Today started like most workdays. I rolled out of bed at 5am and headed for the coffee pot.  I packed a lunch, watched the weather report, and hit the shower.  I dropped my daughter at school and reached my desk by 7:15am.  Another workday filled with lots of “have-to-dos” and not nearly enough “want-to-dos.”

At my workplace, we begin every day with a stand-up meeting. We gather in the reception area and chit chat about last night’s football game or our kids’ antics.  Then the gathering is called to order by our boss who leads us in prayer.  This practice goes back years and is rooted in our boss’ deep faith in God.  We pray for guidance in the decisions we make throughout our day.  And we pray for a list of people who may be sick or burdened in some way.  Some people have been on this list for years.  It’s always changing and growing.

Today’s meeting was interrupted by a phone call from a co-worker. His son had stopped breathing in school and needed to be revived with an AED device.  The gravity of it weighed on us.  We stared silently at each other.  Suddenly the work that had brought us together seemed inconsequential.  We paused again in prayer for this child and his parents.

It was a smack in the face, a jarring moment of realization when we were forced to stop ignoring our humanity and mortality. It brought a screeching halt to the constant rush-hour pace of our to-do list-driven lives.  Wait a minute.  What am I doing?  Am I focusing my life on what’s really important?

Pema Chodron writes, “Since death is certain, but the time of death is uncertain, what is the most important thing? You know you will die, but you really don’t know how long you have to wake up from the cocoon of your habitual patterns. You don’t know how much time you have left to fulfill the potential of your precious human birth. Given this, what is the most important thing?”
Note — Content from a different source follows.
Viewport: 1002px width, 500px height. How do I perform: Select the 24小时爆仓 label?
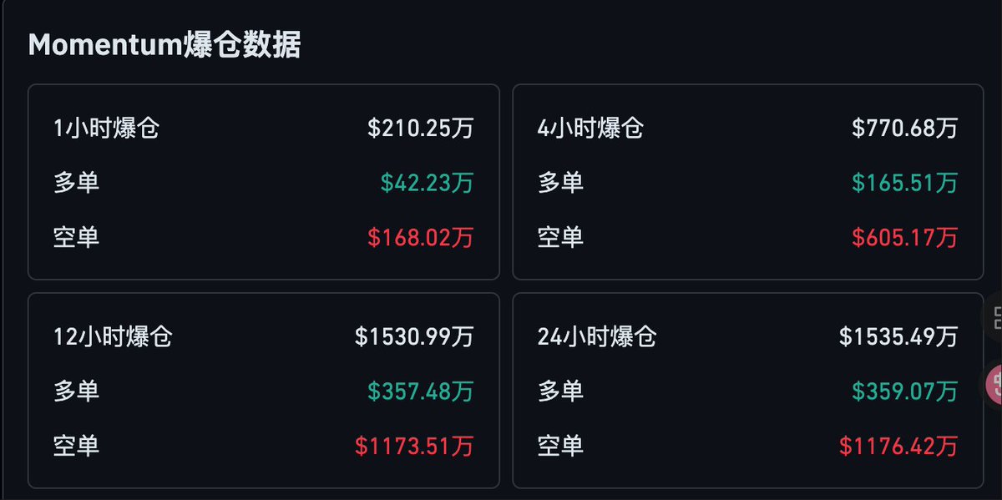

Her answer to this question is simple but not always easy for us to put into practice. She says we need to leave a gap.  Take a pause in your day.  Do it frequently.  Take three breathes.  Consciously stop the cluttered discourse going on in your brain.  It gives you a chance to re-assess what’s really important to you.  You can take these pauses by the coffee pot, or in the car, or by the copy machine.   Stop thinking about what has to happen ten minutes, ten hours, or ten days from now, and bring your full attention to this minute.

IMG_0404This is, of course, the most basic of meditation practice. To breathe, empty the mind, and pause in stillness.  Feel the sensation of your breathe going in and out of your nose or throat.  Listen and focus on a sound or a smell.  Step out the door and look up at the sky.  Perhaps choose a mantra to repeat to yourself that helps you clear away all other thoughts.

Meditation and prayer make good partners and are a part of many faiths. In one of her Super Soul Sunday interviews, Oprah Winfrey asked Deepak Chopra to explain the difference between meditation and prayer.  He said, “Prayer is your speaking to God and meditation is allowing the Spirit to speak to you.”  He went on to explain that, through an ongoing meditation practice, the Spirit’s words will come to us through our intuition and manifest as inspiration.  I think, in many ways, this is exactly how the Spirit answers our prayers.

Taking time throughout your day to pray or meditate can reduce anxiety and stress can bring perspective to those questions of “what am I doing and what is really important.” It’s an anti-gravity device, lifting the weight off your shoulders.  It may inspire you to change the balance between those “have-to-dos” and “want-to-dos.”

It creates the opportunity for you to remember the blessings and beauty of your surroundings. It’s a time to perhaps express gratitude for having enough.  It may inspire you to hug your kid and tell her she’s your favorite person.   It may remind you to call a friend who is suffering and tell her she is loved.  At the end of the day, you might look back and realize that was the most important thing you did today.